_PROVIDED PASSAGE_
================

LC_ALL=C awk 'FNR==NR{     hash[$1]; next } {    for (i in hash) if (match($0,i)) {print; break} }' file1.txt FS='|' file2.txt

inian6 : Same as inian3 but with LC_ALL=C. Thanks to @GeorgeVasiliou for suggestion.
jjoao : Compiled flex-generated C code as proposed by @JJoao (see source ). Note: Recompilation of the exectuable must be done each time file1.txt changes. The time used to compile the executable is not included in the run times presented below.
oliv : Python script provided by @oliv ( see source )

Vasiliou : Using join as suggested by @GeorgeVasiliou:

join --nocheck-order -11 -22 -t'|' -o 2.1 2.2 2.3 file1.txt file2.txt

Vasiliou2 : Same as Vasiliou but with LC_ALL=C.
zdim : Using Perl script provided by @zdim ( see source ). Note: This uses the regexp search version ( instead of split line solution ).
zdim2 : Same as zdim except that it uses the split function instead of regexp search for the field in file2.txt.

Notes

I experimented a little bit with Gnu parallel (see gregory1 solution above) to determine the optimal block size for my CPU. I have 4 cores, and and currently it seems that the optimal choice is to devide the file (file2.txt) into 4 equal sized chunks, and run a single job on each of the 4 processors. More testing might be needed here. So for the first test case where file2.txt is 20M, I set $block_size to 5M ( see gregory1 solution above), whereas for the more realistic case presented below where file2.txt is 268M, a $block_size of 67M was used.

================

_GIVEN MATERIAL_

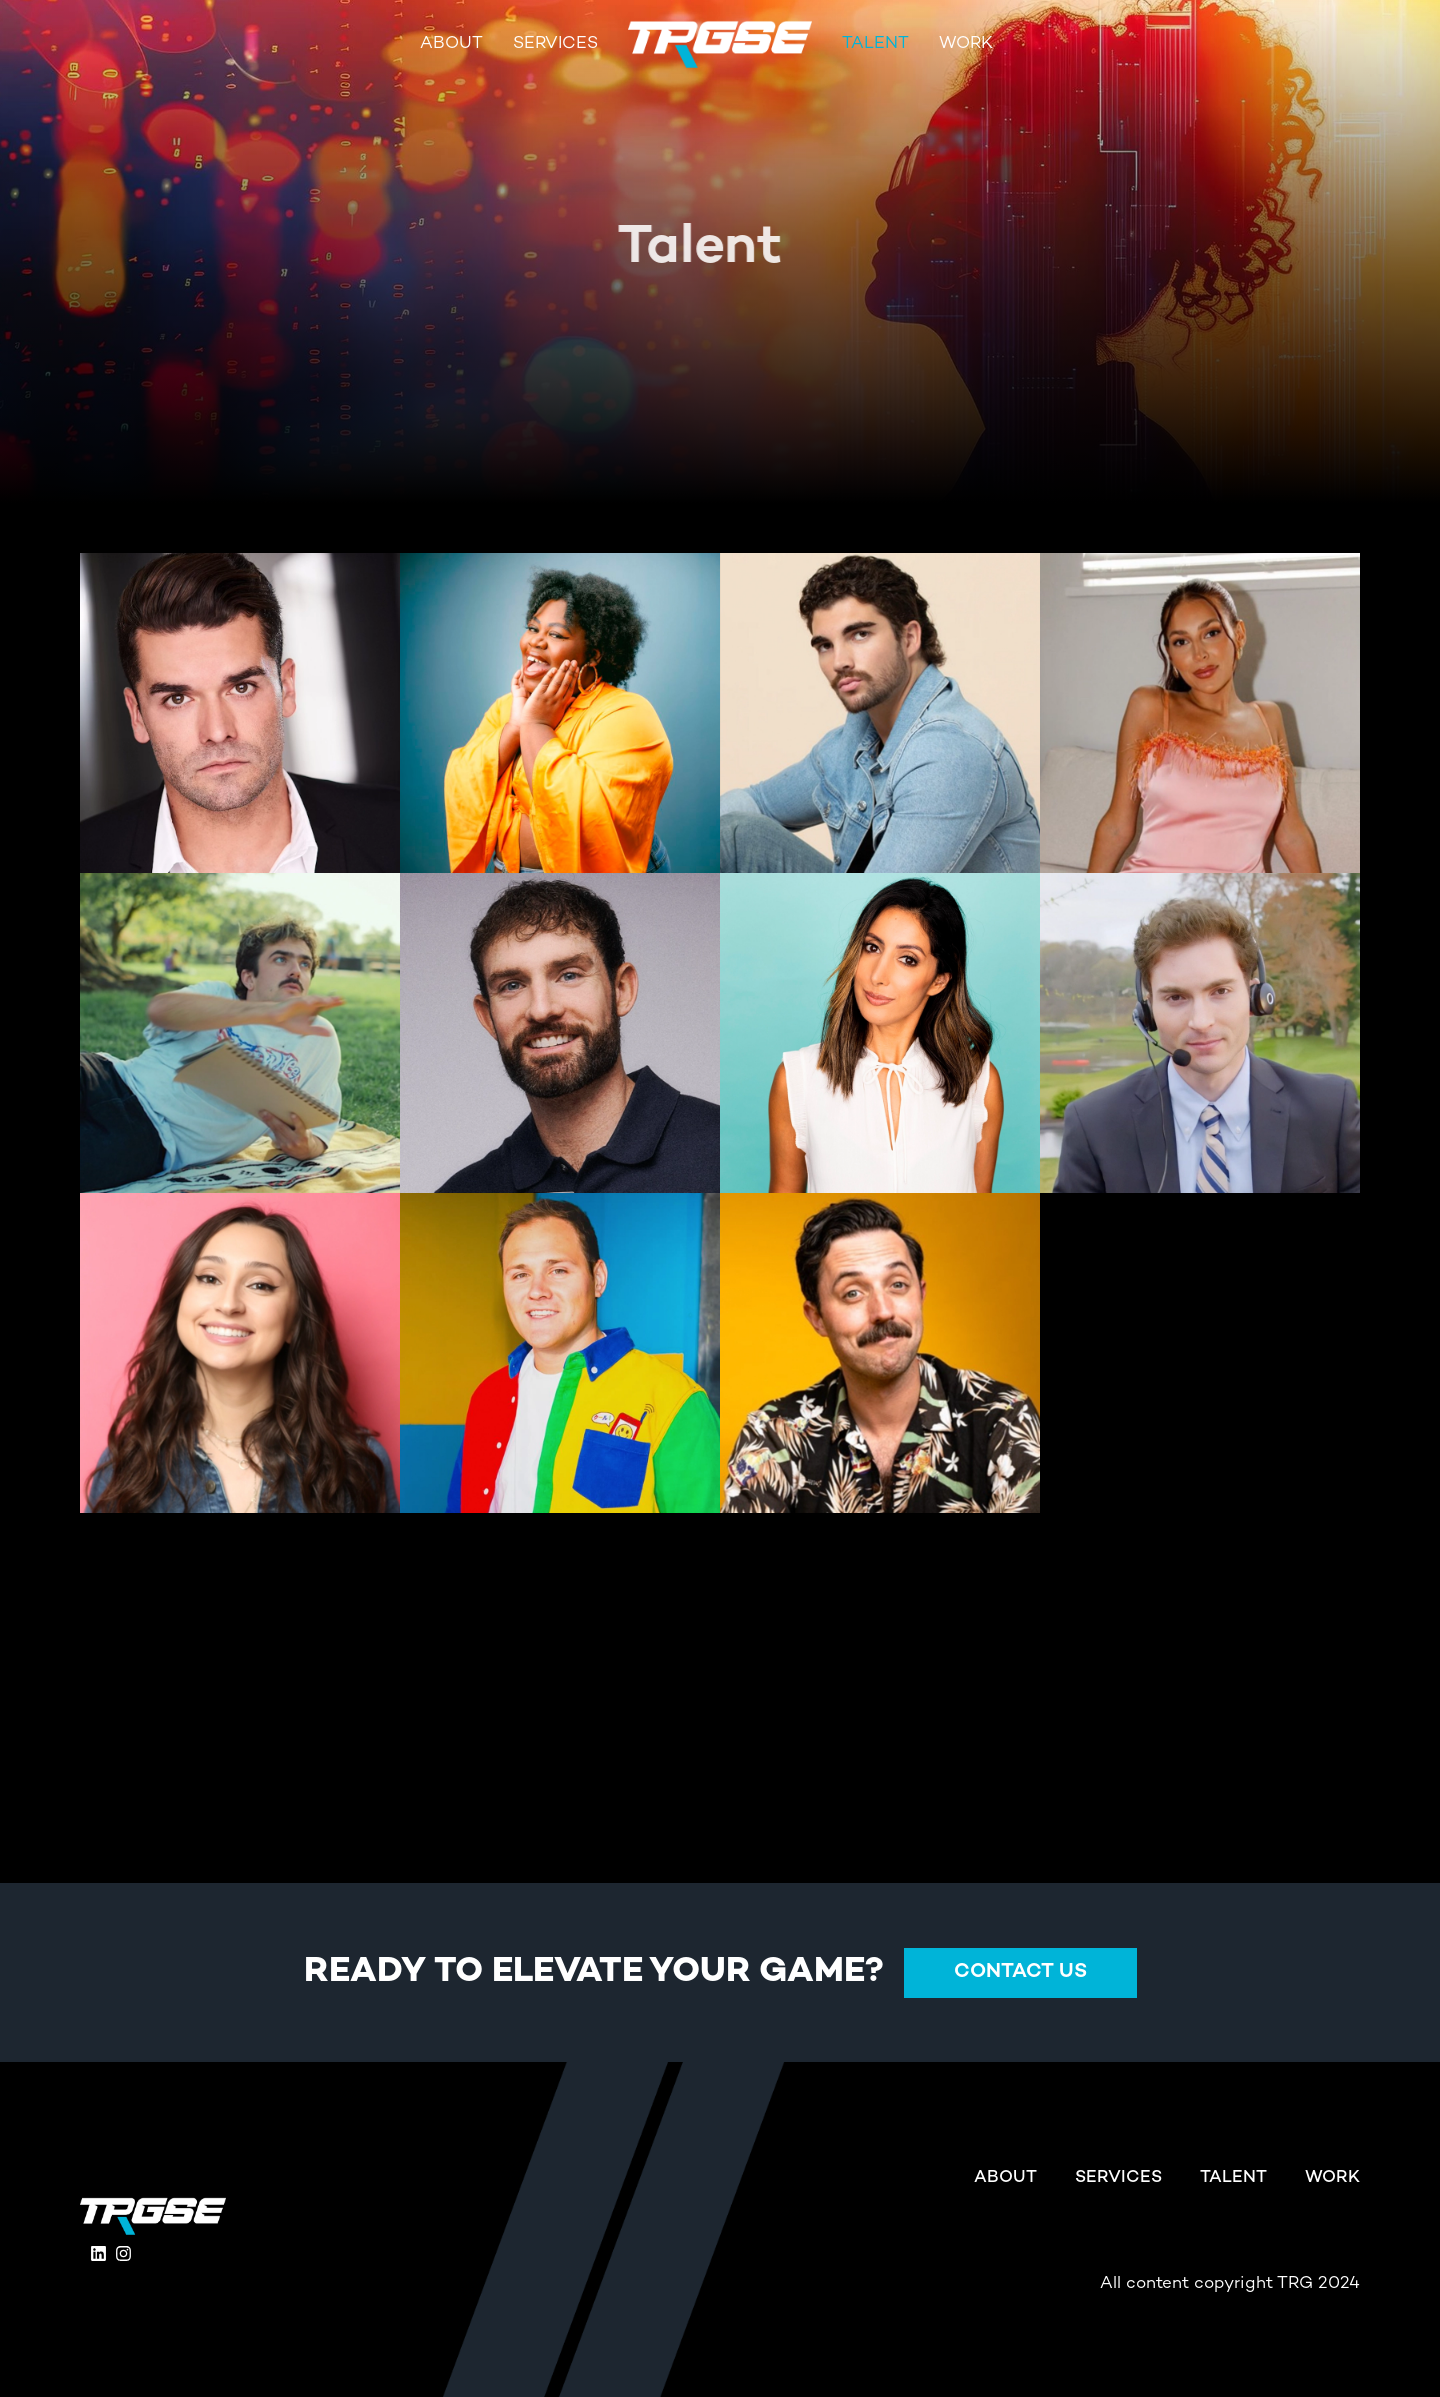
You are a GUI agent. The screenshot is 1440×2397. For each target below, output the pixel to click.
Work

================

_TASK LIST_
1. In the benchmark text, what block size was used for the case where file2.txt is 268M?
2. Reproduce word for word the part of the benchmark text starting with "oliv : Python" and going on through "Vasiliou but with LC_ALL=C.".

_RESULTS FOR EACH TASK_
1. A block size of 67M was used.

2.
oliv : Python script provided by @oliv ( see source )

Vasiliou : Using join as suggested by @GeorgeVasiliou:

join --nocheck-order -11 -22 -t'|' -o 2.1 2.2 2.3 file1.txt file2.txt

Vasiliou2 : Same as Vasiliou but with LC_ALL=C.